* Tarefas a cumprir:
(a) Transcreva a parte do trecho sobre Sebastião José de Carvalho que começa em "Esses tres innocentes, João" e segue até "constituir a burguezia.".
(b) Passe para o inglês esta frase do trecho sobre Sebastião José de Carvalho: "É a isto que os apologistas de Sebastião chamam o nobre intuito democratico de elevar a plebe e de constituir a burguezia."
(c) Liste os nomes dos três inocentes que, segundo o trecho sobre Sebastião José de Carvalho, comparecem no patíbulo.

* Trecho de origem:
<<<<

Esses tres innocentes, João Miguel, Braz José Romeiro e Manoel Alvares
Ferreira, comparecem no patibulo por ordem do juiz supremo Sebastião
José de Carvalho, em camisa e calções, de pernas nuas e pés descalsos,
despresiveis e grotescos, despoetisados para a legenda sentimental da
morte pelo julgador egualmente plebeu que, para se extrahir d'esta
miséria truanesca da simples canalha, se condecora a si mesmo com o
direito de morrer com meias de seda, encorporando-se alguns dias depois
com o titulo de conde d'Oeiras na mesma nobreza que pretendia aviltar e
destruir.

É a isto que os apologistas de Sebastião chamam o nobre intuito
democratico de elevar a plebe e de constituir a burguezia.

>>>>

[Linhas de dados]

<<<<

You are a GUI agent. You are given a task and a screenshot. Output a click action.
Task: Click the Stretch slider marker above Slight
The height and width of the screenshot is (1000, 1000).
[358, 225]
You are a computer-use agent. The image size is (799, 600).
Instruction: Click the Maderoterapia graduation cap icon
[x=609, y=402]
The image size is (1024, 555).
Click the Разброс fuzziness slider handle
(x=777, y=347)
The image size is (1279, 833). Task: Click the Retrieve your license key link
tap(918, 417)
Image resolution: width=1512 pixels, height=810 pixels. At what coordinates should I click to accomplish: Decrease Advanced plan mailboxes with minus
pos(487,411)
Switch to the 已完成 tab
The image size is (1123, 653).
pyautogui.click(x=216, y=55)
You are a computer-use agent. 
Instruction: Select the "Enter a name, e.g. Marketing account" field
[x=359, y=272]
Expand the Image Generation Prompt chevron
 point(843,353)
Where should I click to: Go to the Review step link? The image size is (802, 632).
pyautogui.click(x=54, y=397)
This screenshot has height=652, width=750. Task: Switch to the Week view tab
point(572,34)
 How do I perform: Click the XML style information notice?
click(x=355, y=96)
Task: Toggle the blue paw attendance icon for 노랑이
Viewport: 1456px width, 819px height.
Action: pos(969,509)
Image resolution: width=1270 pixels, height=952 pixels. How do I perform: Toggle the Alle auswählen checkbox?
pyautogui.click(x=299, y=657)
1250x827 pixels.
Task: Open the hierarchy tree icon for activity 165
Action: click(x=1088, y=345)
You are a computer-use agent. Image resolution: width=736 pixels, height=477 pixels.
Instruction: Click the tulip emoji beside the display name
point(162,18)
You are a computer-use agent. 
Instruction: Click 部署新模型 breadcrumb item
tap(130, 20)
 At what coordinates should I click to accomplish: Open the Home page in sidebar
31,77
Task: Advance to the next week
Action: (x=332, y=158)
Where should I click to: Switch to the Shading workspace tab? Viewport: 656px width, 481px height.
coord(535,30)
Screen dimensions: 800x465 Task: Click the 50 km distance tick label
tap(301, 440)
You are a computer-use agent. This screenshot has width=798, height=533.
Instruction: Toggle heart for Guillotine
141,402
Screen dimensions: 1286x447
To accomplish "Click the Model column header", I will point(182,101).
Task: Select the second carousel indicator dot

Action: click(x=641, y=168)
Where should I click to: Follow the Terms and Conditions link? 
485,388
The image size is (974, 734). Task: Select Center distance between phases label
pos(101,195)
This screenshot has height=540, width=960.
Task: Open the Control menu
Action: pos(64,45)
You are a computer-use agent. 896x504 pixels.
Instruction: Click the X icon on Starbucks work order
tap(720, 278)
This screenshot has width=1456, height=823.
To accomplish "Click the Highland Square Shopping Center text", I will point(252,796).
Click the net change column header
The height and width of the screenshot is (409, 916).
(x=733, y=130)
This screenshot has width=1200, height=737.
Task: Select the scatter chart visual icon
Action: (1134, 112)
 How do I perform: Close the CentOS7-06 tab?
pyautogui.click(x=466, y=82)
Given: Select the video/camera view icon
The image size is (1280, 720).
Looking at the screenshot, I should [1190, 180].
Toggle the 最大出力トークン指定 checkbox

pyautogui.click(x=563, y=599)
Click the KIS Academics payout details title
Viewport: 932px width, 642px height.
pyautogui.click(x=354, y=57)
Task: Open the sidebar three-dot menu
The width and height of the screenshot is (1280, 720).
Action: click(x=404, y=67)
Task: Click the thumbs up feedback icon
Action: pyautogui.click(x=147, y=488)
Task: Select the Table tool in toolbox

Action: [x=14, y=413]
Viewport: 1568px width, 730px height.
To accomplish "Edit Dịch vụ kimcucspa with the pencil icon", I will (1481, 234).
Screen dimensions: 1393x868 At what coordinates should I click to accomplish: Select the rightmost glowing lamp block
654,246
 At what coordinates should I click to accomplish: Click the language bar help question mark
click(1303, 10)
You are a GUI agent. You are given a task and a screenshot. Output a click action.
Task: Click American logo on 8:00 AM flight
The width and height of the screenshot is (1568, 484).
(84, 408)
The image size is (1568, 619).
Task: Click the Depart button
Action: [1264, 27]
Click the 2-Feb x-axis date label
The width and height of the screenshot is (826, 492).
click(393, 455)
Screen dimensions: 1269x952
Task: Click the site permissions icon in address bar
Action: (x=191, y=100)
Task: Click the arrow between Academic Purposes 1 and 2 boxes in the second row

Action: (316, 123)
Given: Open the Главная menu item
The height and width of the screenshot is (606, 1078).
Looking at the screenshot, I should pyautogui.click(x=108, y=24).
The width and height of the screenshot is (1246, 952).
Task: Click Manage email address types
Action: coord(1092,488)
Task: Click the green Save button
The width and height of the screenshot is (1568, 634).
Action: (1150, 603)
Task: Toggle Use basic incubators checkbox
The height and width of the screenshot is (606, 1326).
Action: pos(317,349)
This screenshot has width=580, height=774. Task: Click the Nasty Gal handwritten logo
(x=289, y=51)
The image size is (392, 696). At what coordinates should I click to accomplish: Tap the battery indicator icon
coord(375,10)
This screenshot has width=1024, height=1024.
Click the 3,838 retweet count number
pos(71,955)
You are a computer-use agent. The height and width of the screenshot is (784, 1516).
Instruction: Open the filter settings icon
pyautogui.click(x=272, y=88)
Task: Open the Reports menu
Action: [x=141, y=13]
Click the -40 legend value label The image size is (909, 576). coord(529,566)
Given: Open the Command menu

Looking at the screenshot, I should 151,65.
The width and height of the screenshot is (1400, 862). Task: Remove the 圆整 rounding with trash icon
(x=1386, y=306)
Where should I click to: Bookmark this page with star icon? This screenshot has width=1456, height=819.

>>>>

* Respostas esperadas:
(a)
Esses tres innocentes, João Miguel, Braz José Romeiro e Manoel Alvares
Ferreira, comparecem no patibulo por ordem do juiz supremo Sebastião
José de Carvalho, em camisa e calções, de pernas nuas e pés descalsos,
despresiveis e grotescos, despoetisados para a legenda sentimental da
morte pelo julgador egualmente plebeu que, para se extrahir d'esta
miséria truanesca da simples canalha, se condecora a si mesmo com o
direito de morrer com meias de seda, encorporando-se alguns dias depois
com o titulo de conde d'Oeiras na mesma nobreza que pretendia aviltar e
destruir.

É a isto que os apologistas de Sebastião chamam o nobre intuito
democratico de elevar a plebe e de constituir a burguezia.

(b) This is what Sebastião's apologists call the noble democratic aim of raising up the common people and forming the bourgeoisie.

(c)
João Miguel
Braz José Romeiro
Manoel Alvares Ferreira